For evaluating hearing function in infants, the most commonly used AEPs are the ABR and the CAEP (Lightfoot et al., 2016; Lightfoot et al., 2019). A potential advantage for the ABR over the CAEP is that it can be reliably recorded during sleep (e.g., Jewett & Williston, 1971) and is unaffected by attention (Picton & Hillyard, 1974). The drawback is that it cannot be reliably recorded in some patients, such as those with auditory neuropathy spectrum disorder (Roush et al., 2011). Furthermore, when testing patients with their hearing aids on, results may not reflect patients’ hearing, as the hearing aids do not respond well to the rapid presentation rate of ABRs which confuse noise reduction algorithms.
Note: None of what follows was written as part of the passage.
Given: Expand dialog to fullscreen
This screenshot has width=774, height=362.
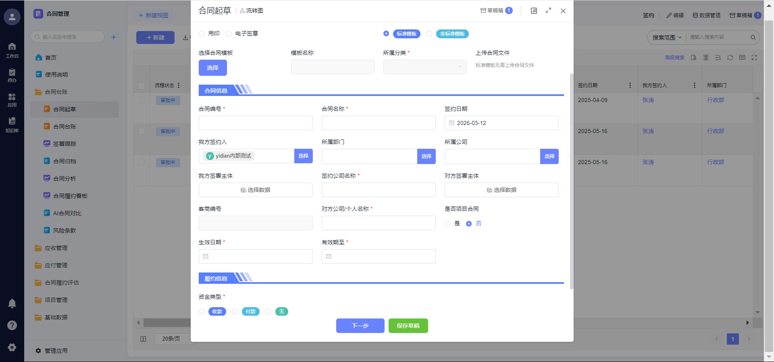Looking at the screenshot, I should pyautogui.click(x=548, y=11).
It might also be argued that the ABR provides a limited assessment of the integrity of the auditory pathway, as it represents neural activity generated by just the early components of the pathway. This contrasts with the CAEP which represents neural activity generated by thalmo-cortical brain regions.
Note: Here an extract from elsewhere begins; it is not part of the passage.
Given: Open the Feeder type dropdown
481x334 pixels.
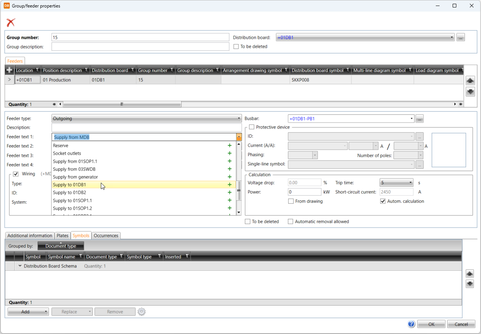Looking at the screenshot, I should (x=146, y=118).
Early audiological assessment using CAEPs is a challenging procedure, both in terms of evoking the CAEP, and in accurately detecting it within clinically acceptable test times. In terms of signal-to-noise ratios (SNRs), the CAEP has typical peak amplitudes in the 5–10 µV range (e.g., Munro et al., 2020; Picton 2011), whereas the background activity tends to be in the ∼50 µV range after pre-processing and artefact rejection. It is therefore common practice to record an ensemble of CAEPs following repeated stimuli, and to average the recorded waveforms to reduce “noise.” Clinicians are then given the task to visually inspect the waveforms, and to determine whether a CAEP is absent or present. This is especially challenging for hearing-impaired infants, as waveforms can vary substantially across individuals due to different degrees of hearing-impairment (Oates et al., 2002) and/or lack of maturation of the auditory system (Ponton & Eggermont, 2007). As such, it is not always clear to the examiners what to look for in the displayed waveforms. Various objective methods have therefore been proposed to assist the clinicians with this task, and improve the accuracy and efficiency of the test. However, the challenges for visual CAEP inspection arising from the variability in infant responses also impact objective detection methods: infant responses can be considerably different from adult responses, and template matching methods that performed best in adults (Chesnaye et al., 2021a) are unlikely to work well in this young population.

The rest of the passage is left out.